Entries taken from a collection:
*****

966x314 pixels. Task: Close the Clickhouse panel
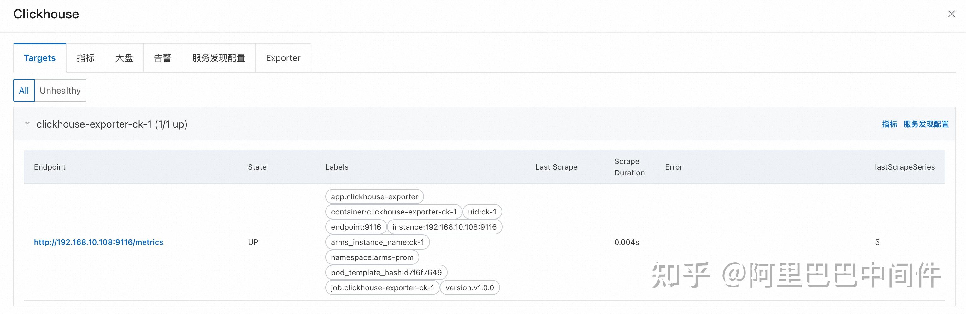(951, 14)
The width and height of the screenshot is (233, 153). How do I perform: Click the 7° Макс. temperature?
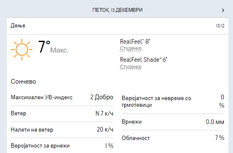tap(53, 47)
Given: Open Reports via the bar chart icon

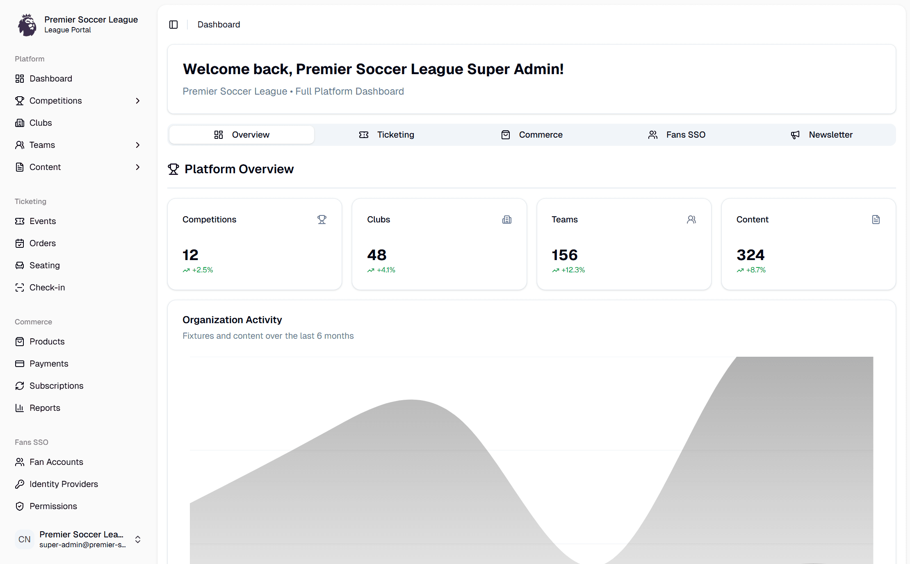Looking at the screenshot, I should tap(20, 408).
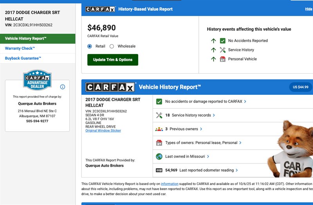Click the Hide link in value report header
The width and height of the screenshot is (313, 205).
tap(308, 9)
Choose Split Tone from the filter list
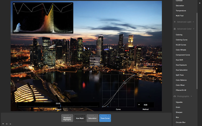This screenshot has width=202, height=126. 180,75
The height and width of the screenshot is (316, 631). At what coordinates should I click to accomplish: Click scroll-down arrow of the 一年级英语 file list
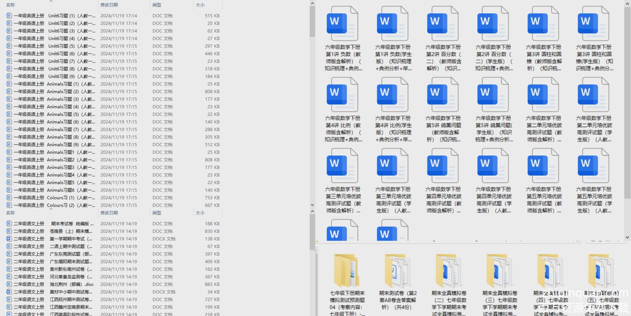click(x=312, y=205)
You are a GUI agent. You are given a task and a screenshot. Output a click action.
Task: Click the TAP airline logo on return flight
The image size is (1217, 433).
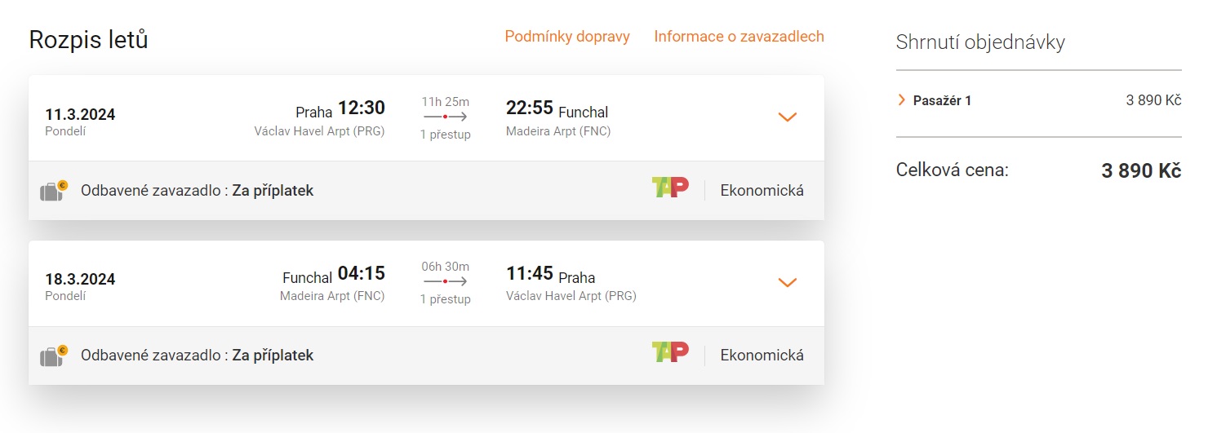pyautogui.click(x=669, y=353)
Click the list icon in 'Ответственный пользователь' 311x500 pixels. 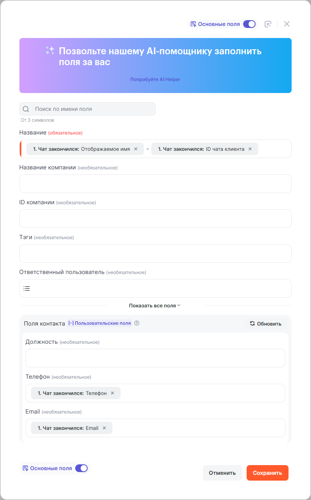coord(26,288)
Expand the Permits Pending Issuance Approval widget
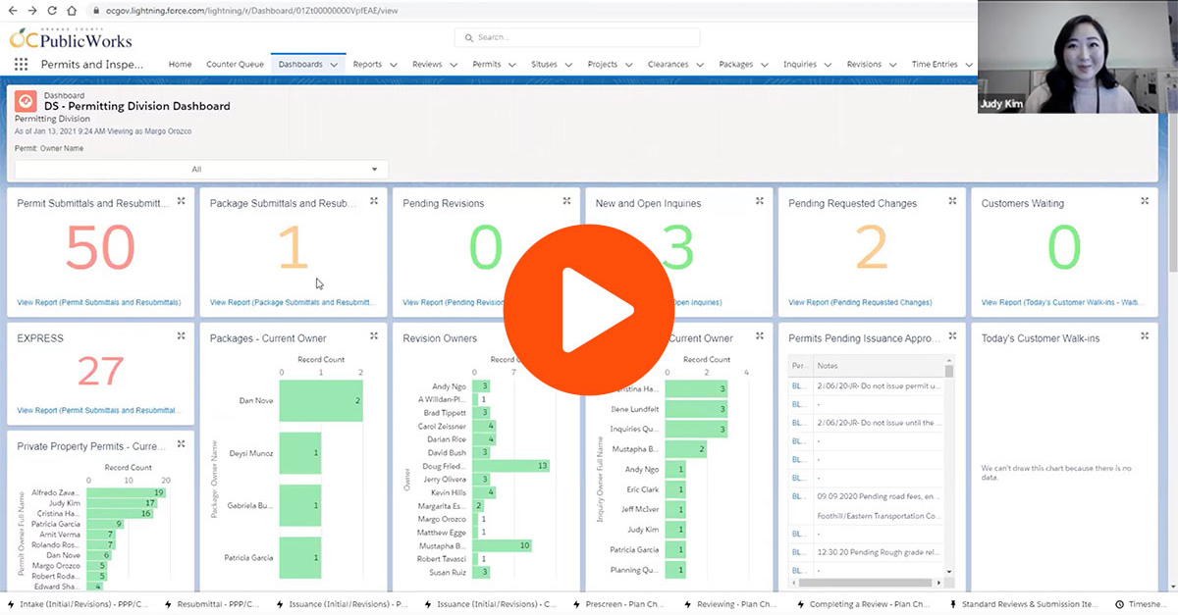The height and width of the screenshot is (615, 1178). [x=952, y=334]
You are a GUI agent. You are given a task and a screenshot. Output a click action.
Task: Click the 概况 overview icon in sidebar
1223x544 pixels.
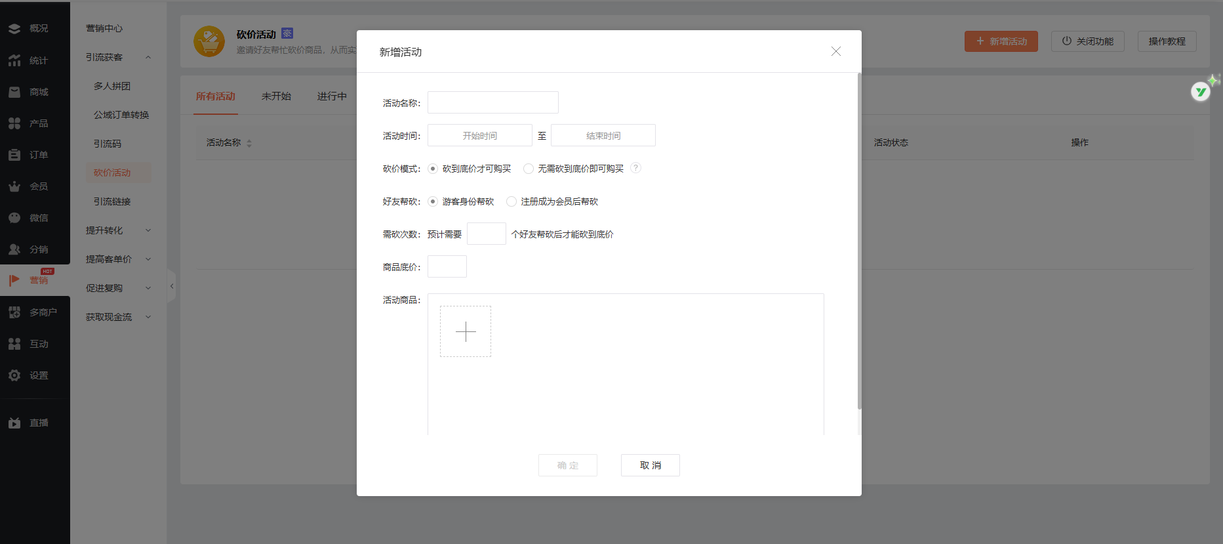tap(14, 29)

*****

• [Exercise goal]: Output exactly the lines from the one that has "Expand the Permits" through the end of the data. Do not include pictures.

• [Exercise response]:
Expand the Permits Pending Issuance Approval widget
The height and width of the screenshot is (615, 1178). [x=952, y=334]
You are a GUI agent. You are given a task and a screenshot. Output a click action.
Task: Click the 概况 overview icon in sidebar
1223x544 pixels.
tap(14, 29)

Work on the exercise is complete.